Impostors claiming to be Immigration attorneys are an unfortunate problem that State and Federal authorities are trying to address. The New Your State Attorney General commented upon this practice and his remarks were noted in the aforementioned press release:
“The consequences of bad legal advice can devastate individuals and their families, threatening their citizenship and chances for a life in this country. Today’s subpoenas broaden our investigation to nearly 100 entities across the five boroughs and underscore our commitment to finding and prosecuting unauthorized service providers that disregard the rights of people trying to make this country their home.”
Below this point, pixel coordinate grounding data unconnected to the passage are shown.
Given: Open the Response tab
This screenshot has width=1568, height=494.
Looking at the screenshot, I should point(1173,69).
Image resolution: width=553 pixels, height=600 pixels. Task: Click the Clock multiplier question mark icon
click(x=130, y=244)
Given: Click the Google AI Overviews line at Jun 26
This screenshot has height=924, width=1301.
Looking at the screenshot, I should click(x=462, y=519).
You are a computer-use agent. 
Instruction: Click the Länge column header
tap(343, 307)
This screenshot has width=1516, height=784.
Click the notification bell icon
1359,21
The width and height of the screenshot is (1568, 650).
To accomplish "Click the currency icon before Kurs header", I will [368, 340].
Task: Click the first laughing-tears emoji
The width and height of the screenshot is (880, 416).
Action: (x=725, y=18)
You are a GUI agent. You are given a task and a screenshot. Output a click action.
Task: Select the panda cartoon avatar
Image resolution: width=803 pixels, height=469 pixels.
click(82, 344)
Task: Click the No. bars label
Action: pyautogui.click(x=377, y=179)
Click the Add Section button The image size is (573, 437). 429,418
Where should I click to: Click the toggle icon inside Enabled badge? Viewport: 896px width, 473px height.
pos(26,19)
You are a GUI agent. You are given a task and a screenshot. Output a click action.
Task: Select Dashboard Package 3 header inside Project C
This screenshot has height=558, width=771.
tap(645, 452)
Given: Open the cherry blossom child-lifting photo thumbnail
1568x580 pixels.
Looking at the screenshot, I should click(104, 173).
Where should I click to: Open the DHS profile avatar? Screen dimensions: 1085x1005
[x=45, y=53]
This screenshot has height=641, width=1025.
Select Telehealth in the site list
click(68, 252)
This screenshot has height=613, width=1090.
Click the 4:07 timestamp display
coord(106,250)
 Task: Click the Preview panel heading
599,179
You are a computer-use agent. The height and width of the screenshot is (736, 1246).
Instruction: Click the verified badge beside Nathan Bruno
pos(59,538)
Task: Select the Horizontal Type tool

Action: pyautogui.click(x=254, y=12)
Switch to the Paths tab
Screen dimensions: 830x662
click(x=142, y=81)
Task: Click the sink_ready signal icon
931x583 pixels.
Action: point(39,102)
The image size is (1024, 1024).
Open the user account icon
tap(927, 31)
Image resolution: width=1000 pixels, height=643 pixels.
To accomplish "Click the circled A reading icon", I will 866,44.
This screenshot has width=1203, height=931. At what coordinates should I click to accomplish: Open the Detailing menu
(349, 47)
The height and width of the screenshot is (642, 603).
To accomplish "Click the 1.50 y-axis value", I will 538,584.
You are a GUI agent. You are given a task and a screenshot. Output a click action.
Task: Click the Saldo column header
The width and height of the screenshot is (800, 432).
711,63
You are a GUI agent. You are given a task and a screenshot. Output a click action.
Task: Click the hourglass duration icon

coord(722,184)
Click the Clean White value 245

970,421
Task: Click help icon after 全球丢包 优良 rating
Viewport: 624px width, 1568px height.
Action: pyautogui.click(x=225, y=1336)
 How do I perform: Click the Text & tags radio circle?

In Thailand it is an all too common story to hear about people being hoodwinked by those posing as accredited immigration “agents.” This leads many Americans in Thailand to pose the question: “How can I be sure that the person advising my Thai fiancee is on the level?” One very effective method for ascertaining the qualifications of an “Immigration Lawyer,” is to simply ask the individual if they are: licensed to practice law, if so, in what US state, and can proof of said qualification be produced? A reputable attorney should be willing to provide this information and documentation. Should an individual be asked to provide this information and thereafter become hostile or non-responsive, then this may be an indication that the individual does not have a license to practice United States Immigration law. Caveat Emptor is a good principle to bear in mind when thinking of hiring another person to handle an Immigration matter, particularly in the field of US Family Immigration as one’s family members and loved ones more precious than any amount of money.